There are some examples of last-minute gifts that can be made that typically do not incur a penalty, if the transfer is done correctly. Here are some examples:

  • Spouse – An applicant can gift his/her assets to a spouse, including real property, without any penalties;

  • “Caregiver Child Exception” – An applicant can gift his/her home to a child who has lived in the home with the applicant for at least two (2) years before the applicant was “institutionalized” and if the child has provided care to the applicant during that two (2) year period, to prevent the need to move to institutionalize the applicant;

  • Young or Disabled Child – An applicant can gift his/her home to a child who is younger than 21 years of age, or is blind or disabled, and is living in the home;

  • Sibling- An applicant can gift his/her home to a sibling who has an ownership interest in the home for at least one (1) year and has lived there for at least one (1) year; or

  • You can gift a reasonable amount of cash assets to children, grandchildren, or other family members if, after making the gift, you have retained a sufficient amount of cash assets and income to meet your reasonably foreseeable future medical needs. (Consult with an elder law attorney, as this could still cause issues!)


What is the Penalty for Making a Gift?

Gifts of assets include any transfer of an asset for less than fair market value.  These types of transfers or gifts can be “penalized” by DSS, meaning that they can postpone an individual’s eligibility to receive Medicaid. The penalty is calculated by taking the value of the gift made and dividing it by the current average monthly cost of nursing home care, published by DSS. The average cost of care in 2021 is $13,512.00. The end result is the number of months that the applicant is deemed ineligible for Medicaid benefits.

Here are two examples:

  • John gave $100,000.00 to his son, Frank on March 1, 2018, to help Frank buy a home. Four years later, John had a stroke and requires long-term nursing home care. John is otherwise eligible for Medicaid when he files his application with DSS on February 1, 2021. Because the applicant was submitted less than five (5) years since the date of the gift, the gift must be reported on the Medicaid application. The gift creates a penalty period of approximately 7.6 months from the date Frank would otherwise be eligible to receive Medicaid assistance. (100,000 / 13,143 = 7.6).

  • Same facts as above except Frank does not file the Medicaid Application for John until March 2, 2023. Since this is more than five (5) years since the gift, it need not be reported on the Medicaid application and there will be no penalty period.

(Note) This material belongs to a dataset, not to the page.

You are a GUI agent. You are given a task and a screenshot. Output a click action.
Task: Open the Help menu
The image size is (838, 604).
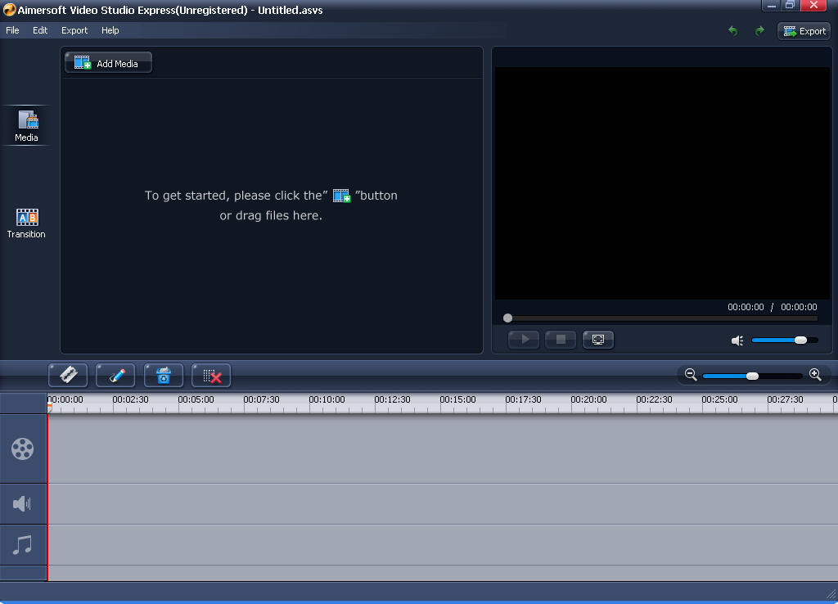[110, 30]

 DISCLAIMER: The printed information provided by Wiley Etter Doyon, LLC is provided as a public service and is not provided as legal advice.  The laws pertaining to Estate Planning and Medicaid are complex, frequently change, and may vary from State to State. You should consult with an estate planning and/or elder law attorney before relying on any information contained in this material or attempting to apply it to your very unique facts and circumstances.